Филип Ларкин - Поход в церковь

Здесь приключиться нечему, раз уж уверен я
Внутрь войдя, с тяжелым стуком запер дверь.
Очередная церковь: рогожа, камень да сидения,
Немного книг; охапки бурые цветов, теперь
На алтаре, Воскресной службы для
Немного меди; крохотный орган опрятный.
Наполнена тугою, затхлой, вездесущей тишиной,
О том, как долго знает Бог хмельной. Неловко поклонясь
Снимаю велоскрепы с брюк я, с непокрытой головой.
 
Подавшись чуть вперед, рукой провёл вокруг купели.
Почти что новой крыша кажется, откуда наблюдаю -
Обновлена или почищена? Узнают после, я же не при деле.
На аналой взойдя, с участием читаю
Массивные, вселяющие трепет строки, возглашаю
Гораздо громче чем обычно я: "Доселе"
Эхо от смеха прыснуло. К двери, желая удалиться
Расписываюсь в книге, пожертвовав шесть пенни
В мыслях о месте, что недостойно дабы тут остановиться.
 
Остановился всё ж: по сути, часто здесь бываю,
С чувством утраты прихожу к похожему итогу,
Дивясь тому чего искать; и недоумеваю,
Когда само понятье церкви вовсе пропадет,
Во что их превратим, если беречь мы станем
Гравюры, рукописи, лари со святыми дарами
И парочку соборов неизменно напоказ?
Для прочего под хлев мы место предоставим.
Иль суеверно будем избегать их всякий раз?
 
Иль заполночь придут, исполнены сомнений
Принудить чад коснуться чудодейственных камений;
Женщины, дабы нарвать лекарственных растений
Некой особой ночью зреть блужданья мертвеца?
То сила некая продлится
В загадках, играх, невзначай, сдается,
Пусть суеверья с верой догорают до конца
И коль безверие погибнет, что же остается?
Трава, сорный настил, комель и небеса
 
Еженедельно место всё труднее узнавать
Всё менее ясна и цель. Мне просто любопытно:
Кто из оставшихся, последним, бросится искать
Из прошлого пространство, словно следопыт он
Рыща среди хоров, распятий, заметки делая о них?
Иль пьяница, бродяга, падкий до предметов старины
Иль обожатель Рождества что аромат тот уловил?

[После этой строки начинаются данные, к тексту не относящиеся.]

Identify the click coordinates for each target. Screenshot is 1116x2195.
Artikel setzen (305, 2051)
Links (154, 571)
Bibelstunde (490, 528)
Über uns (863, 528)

От миро, да клубов из дыма от кадил,
Меня собою, словно делегат бы, заменил?
 
Скучающего олуха, набитого духовной шелухой
Рассеянного, сквозь пригород туда бредя
Заросшей сорняками, но уверенной тропой,
В церквушке всё ж искомое найдя
Что порознь, рождение со свадьбою идут
И смерть, и мысли: сдалось нам на кой
Строительство особо чтимой скорлупы? Не знаю я
Затхлый амбар достоин ли чего, но тут
Средь тишины особый заключен уют.
 
Дом во главе угла, на тверди на земной
Где воедино слиты наши устремленья,
Были постигнуты и нареклись судьбой.
И этому не претерпеть старенья,
Покуда будут те, в ком может заключиться
Духовный голод, обозначенный собой
И к здешней почве тяготея вдруг,
На ней мудрее должно становиться,
Коль вдоволь мертвецов лежит вокруг.
 
Once I am sure there's nothing going on
I step inside, letting the door thud shut.
Another church: matting, seats, and stone,
And little books; sprawlings of flowers, cut
For Sunday, brownish now; some brass and stuff
Up at the holy end; the small neat organ;
And a tense, musty, unignorable silence,
Brewed God knows how long. Hatless, I take off
My cycle-clips in awkward reverence,
 
Move forward, run my hand around the font.
From where I stand, the roof looks almost new —
Cleaned, or restored? Someone would know: I don't.
Mounting the lectern, I peruse a few
Hectoring large-scale verses, and pronounce
'Here endeth' much more loudly than I'd meant.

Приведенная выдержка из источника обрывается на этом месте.